Practical demonstration of the recogniser (CW002)
The practical demonstration will take place in the Electronics Lab. In the practical demonstration you will
be asked to say a sequence of names that you will then decode using your speech recogniser. You will
also be expected to discuss your system and justify design decisions. Each group will have up to 10
minutes for the demonstration and individual marks will be awarded, so ensure both people in the pair
make a roughly equal contribution.
Resources
You will need to use audio/visual recording equipment/software, MATLAB, HTK, SFS as used in the lab
classes. These resources have been introduced in the lectures and lab classes.
There will be a briefing session for this coursework in Week 4.
Marking scheme
Marks will be allocated as follows for the two assessed components:
Technical report (80%)
• Speech collection and annotation methodology (5%)
• Design and justification of feature extraction (20%)

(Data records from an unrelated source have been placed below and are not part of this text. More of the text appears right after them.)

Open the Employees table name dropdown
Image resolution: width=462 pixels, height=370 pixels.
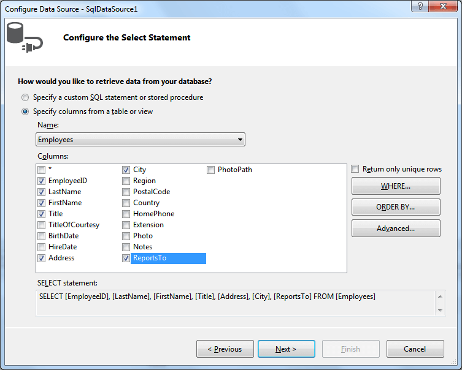[x=141, y=140]
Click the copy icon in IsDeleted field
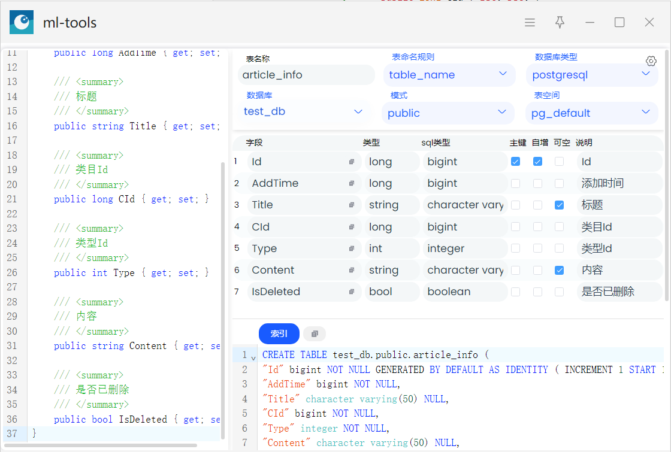The width and height of the screenshot is (671, 452). (352, 292)
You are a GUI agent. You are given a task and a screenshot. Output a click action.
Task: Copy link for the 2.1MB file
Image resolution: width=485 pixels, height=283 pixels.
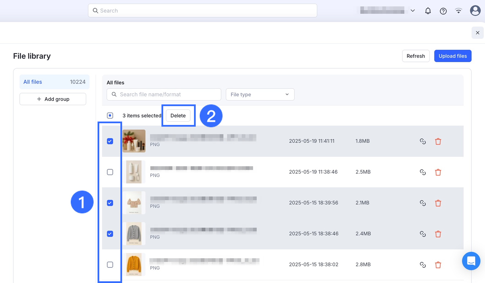(x=423, y=203)
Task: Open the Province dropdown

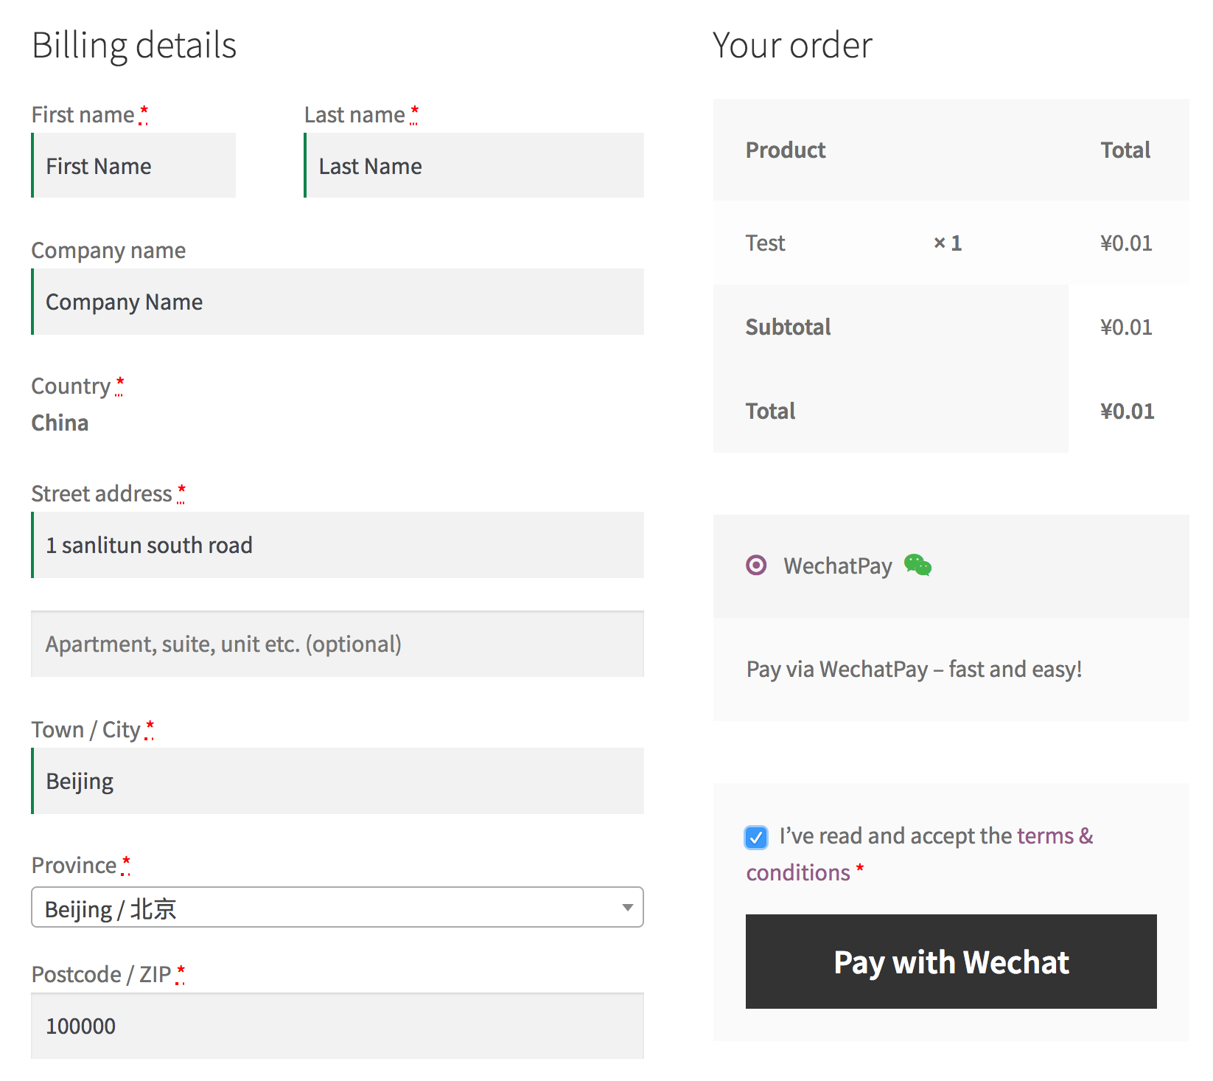Action: pyautogui.click(x=337, y=908)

• Design and justification of acoustic modelling (5%)
• Noise compensation (5%)
• Evaluation of the performance of the speech recogniser (30%)*
• Investigation into deployment of speech recognition technology commercially (5%)*
• Structure and technical writing style of report (10%)*
Demonstration and discussion (20%)
• Organisation of demonstration and discussion/question answering (20%)*
* The evaluation/structure parts of the technical report and the demonstration/discussion will be
awarded as individual marks while the remainder will be a joint mark.
Note – it is expected that both people in the pairing will make approximately equal contributions. If it
becomes apparent that this is not the case, then for fairness, the distribution of marks allocated may be
adjusted.
UNIVERSITY OF EAST ANGLIA
School of Computing Sciences
MODULE: CMP-7016A
ASSIGNMENT TITLE: Design, implementation and evaluation of a speech recognition
system
Names: Registration Nos:
Section Part and weight Mark Comments
Report
(80%)
Speech collection and
annotation methodology (5%)
Design of justification of
feature extraction (20%)
Design and justification of
acoustic modelling (5%)
Noise compensation (5%)
Evaluation of speech
recognition performance
(30%)
Commercial deployment
(5%)
Structure and technical
writing style of report (10%)
Demo
(20%)
Organisation of
demonstration and
discussion/question
answering (25%)
Provisional Mark Awarded: Date:
All marks are provisional until confirmed by the Board of Examiners.